Many surgeons recommend above-elbow casts to provide better fracture stability, resulting in less redisplacement and remanipulation risk. Below-elbow casts, however, can be more comfortable for patients and can allow children better hand function for activities of daily living.

But, “When the two cast types were compared with respect to the amount of reangulation ... the below-the-elbow casts were found to maintain the alignment of distal forearm fractures in children as well as above-the-elbow casts did,” the authors said in the study.

“[It] appears that the immobilization of the elbow obtained by extending a below-the-elbow cast into an above-the-elbow cast offers no benefit in maintaining the alignment of these fractures. This may be because the elbow joint is quite distant from the fracture, and the majority of immobilization is secured over the length of the forearm,” they said.

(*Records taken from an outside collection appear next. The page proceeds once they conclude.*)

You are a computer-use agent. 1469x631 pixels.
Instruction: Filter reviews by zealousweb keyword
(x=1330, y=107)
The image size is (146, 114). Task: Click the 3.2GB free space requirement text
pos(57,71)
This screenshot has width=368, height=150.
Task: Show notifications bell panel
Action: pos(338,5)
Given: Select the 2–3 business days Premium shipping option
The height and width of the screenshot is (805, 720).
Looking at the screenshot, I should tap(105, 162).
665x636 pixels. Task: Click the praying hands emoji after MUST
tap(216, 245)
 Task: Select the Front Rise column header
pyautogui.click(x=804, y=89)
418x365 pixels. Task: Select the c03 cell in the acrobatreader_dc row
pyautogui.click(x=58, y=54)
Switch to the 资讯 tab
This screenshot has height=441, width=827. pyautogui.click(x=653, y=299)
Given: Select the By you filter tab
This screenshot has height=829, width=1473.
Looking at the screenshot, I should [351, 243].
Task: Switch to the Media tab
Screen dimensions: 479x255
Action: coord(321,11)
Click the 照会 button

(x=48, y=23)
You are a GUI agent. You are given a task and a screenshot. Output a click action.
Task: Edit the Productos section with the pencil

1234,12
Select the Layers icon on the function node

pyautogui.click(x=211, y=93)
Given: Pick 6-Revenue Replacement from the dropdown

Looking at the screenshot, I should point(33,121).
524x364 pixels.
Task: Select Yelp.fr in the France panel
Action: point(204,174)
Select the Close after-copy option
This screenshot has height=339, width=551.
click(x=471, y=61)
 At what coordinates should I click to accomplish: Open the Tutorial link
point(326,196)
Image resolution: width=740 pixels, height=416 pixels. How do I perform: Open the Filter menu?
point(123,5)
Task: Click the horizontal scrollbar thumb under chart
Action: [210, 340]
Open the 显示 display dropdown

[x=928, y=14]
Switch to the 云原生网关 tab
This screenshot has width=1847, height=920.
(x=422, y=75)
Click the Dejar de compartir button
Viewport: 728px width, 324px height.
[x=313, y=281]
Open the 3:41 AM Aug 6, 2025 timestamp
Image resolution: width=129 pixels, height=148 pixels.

Eric R. Bohm, MD, MSc, FRCSC, and colleagues at the University of Saskatchewan’s Royal University Hospital in Saskatchewan, Canada, conducted the blinded, controlled trial. The study included children aged 4 to 12 years who had displaced fractures of the distal third of the forearm. The researchers excluded children with open fractures or Salter-Harris type III or IV fractures, which typically get surgical treatment, according to the study.

Initially, the researchers enrolled 117 children, but excluded 15 children for one or more of several reasons, including wrong cast type, improper age or no need for reduction. The final data analysis included 56 children who received above-elbow casts and 46 who received below-elbow casts. Both groups were similar in age and gender. Though not significant, the above-elbow cast group did have more children with combined radial and ulnar fractures, however.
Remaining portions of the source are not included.